AIM OF THE EXERCISE: Going down the listing below, print exactly each line from the one with "This screenshot has height=564, width=681." up to and including the one with "Screen dimensions: 738x374", and skip the rest.

RECORDS FOR THIS EXERCISE:
========================================================================

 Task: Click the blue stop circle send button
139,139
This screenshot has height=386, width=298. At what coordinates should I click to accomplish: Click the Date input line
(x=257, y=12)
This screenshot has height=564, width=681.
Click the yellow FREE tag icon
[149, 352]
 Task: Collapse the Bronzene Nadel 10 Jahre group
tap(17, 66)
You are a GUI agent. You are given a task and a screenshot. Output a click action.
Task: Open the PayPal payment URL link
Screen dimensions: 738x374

========================================================================

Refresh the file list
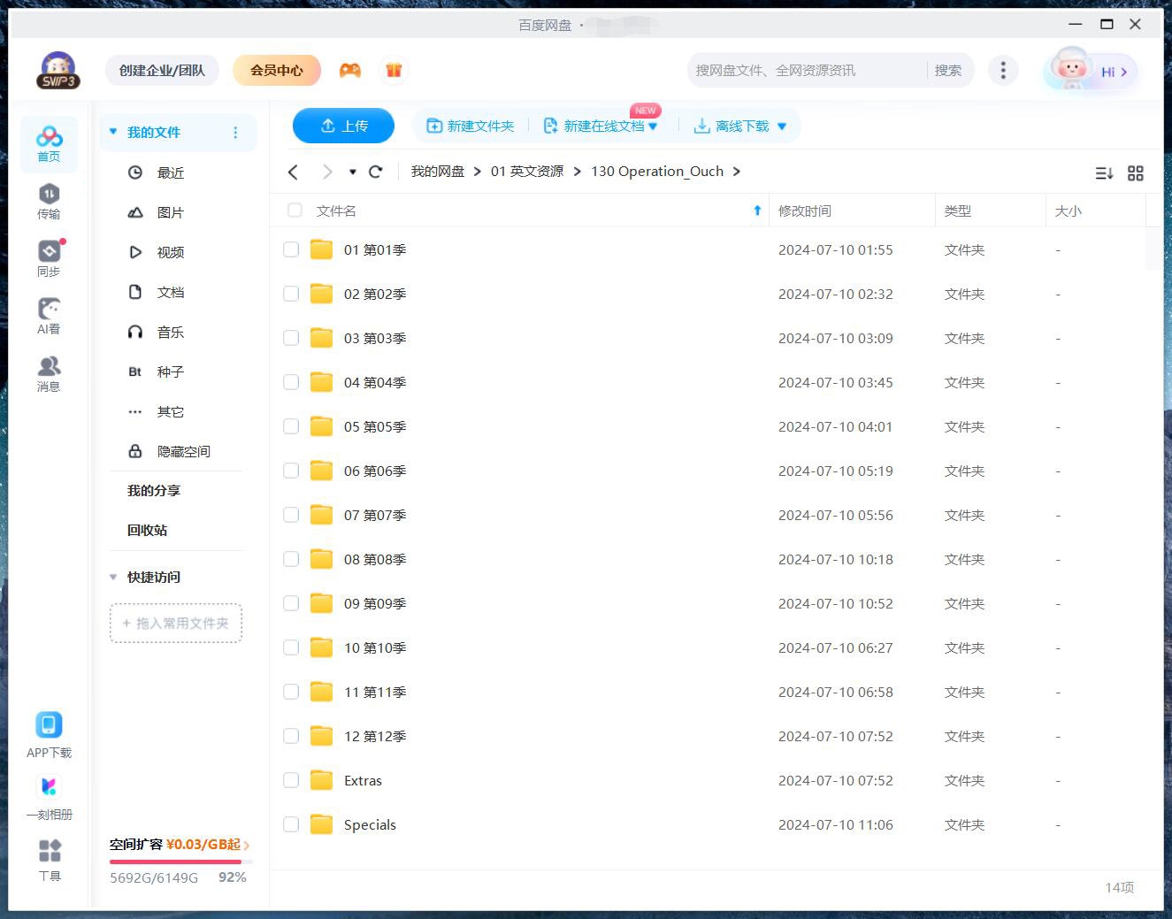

========================================================================

TASK OUTPUT:
This screenshot has height=564, width=681.
Click the yellow FREE tag icon
[149, 352]
 Task: Collapse the Bronzene Nadel 10 Jahre group
tap(17, 66)
You are a GUI agent. You are given a task and a screenshot. Output a click action.
Task: Open the PayPal payment URL link
Screen dimensions: 738x374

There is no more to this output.